Dataset records:
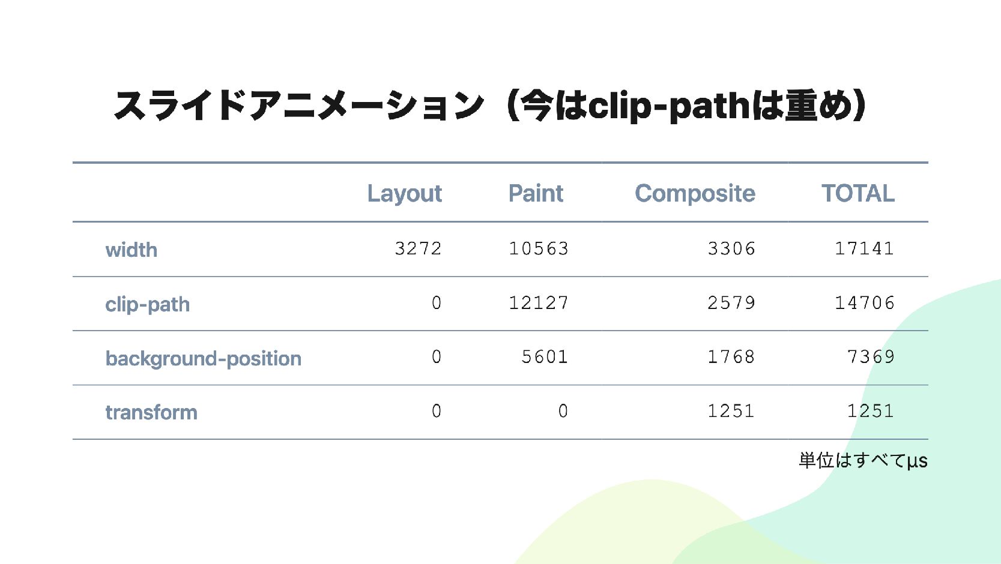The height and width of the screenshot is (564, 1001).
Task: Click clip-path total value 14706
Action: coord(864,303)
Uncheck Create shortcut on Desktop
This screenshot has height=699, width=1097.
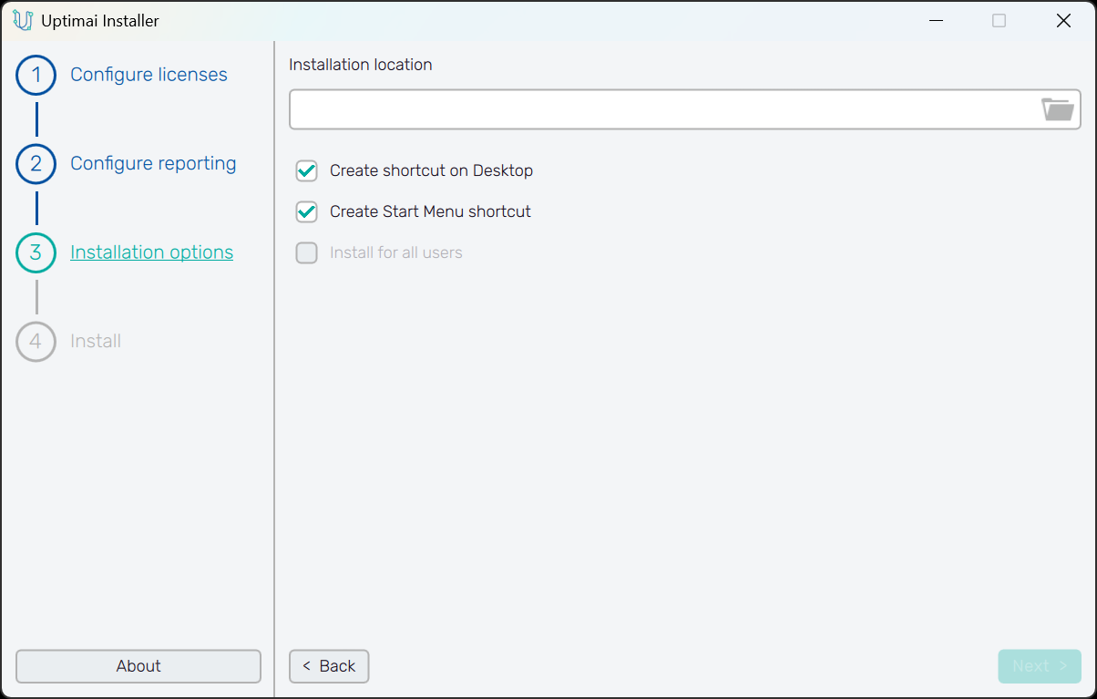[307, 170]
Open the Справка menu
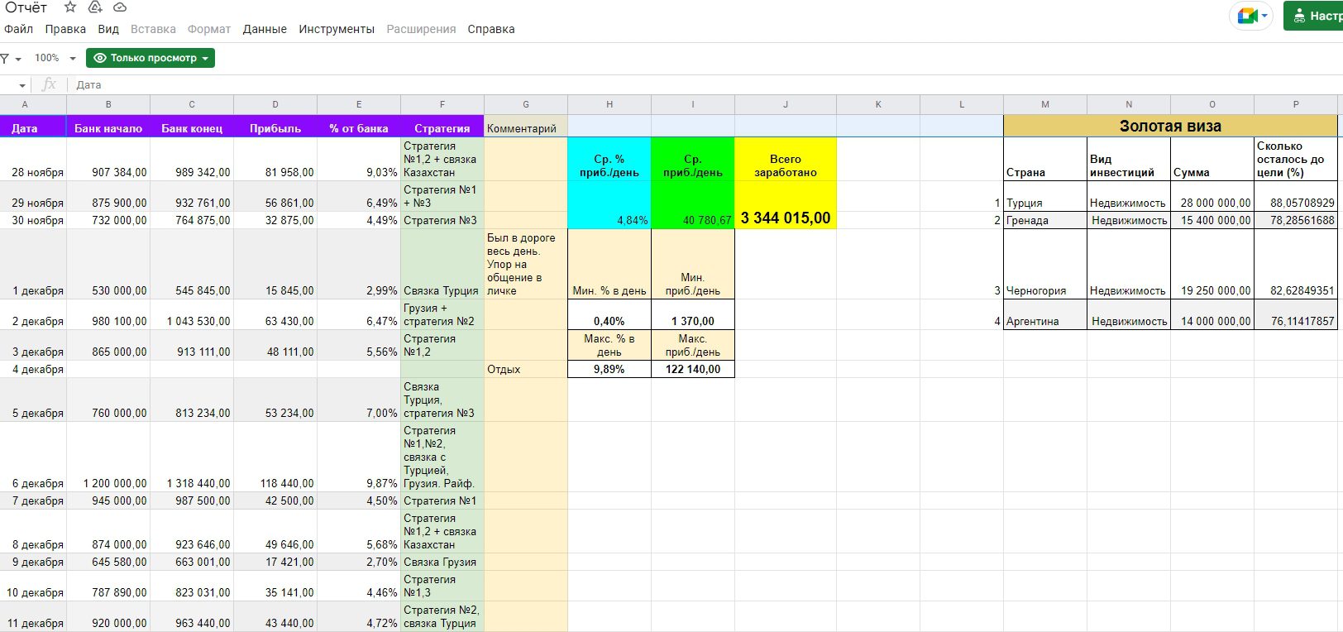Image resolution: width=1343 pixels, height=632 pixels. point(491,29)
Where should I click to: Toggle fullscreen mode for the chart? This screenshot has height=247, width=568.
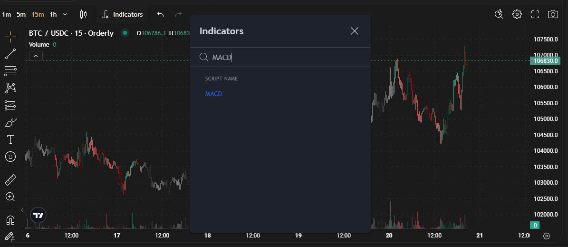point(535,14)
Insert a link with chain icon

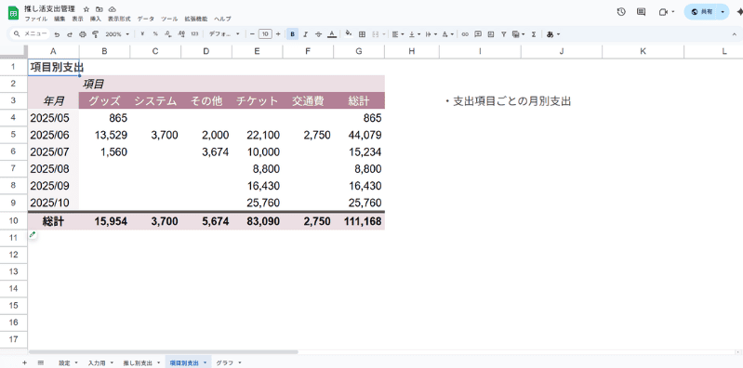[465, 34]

Exercise: Your task is to repeat, word for word and with no picture, every line from the one that contains "This screenshot has height=699, width=1097." through the last line of the data.

Reply to the task:
This screenshot has height=699, width=1097.
[307, 170]
Open the Справка menu
Image resolution: width=1343 pixels, height=632 pixels. point(491,29)
Where should I click to: Toggle fullscreen mode for the chart? This screenshot has height=247, width=568.
point(535,14)
Insert a link with chain icon

[465, 34]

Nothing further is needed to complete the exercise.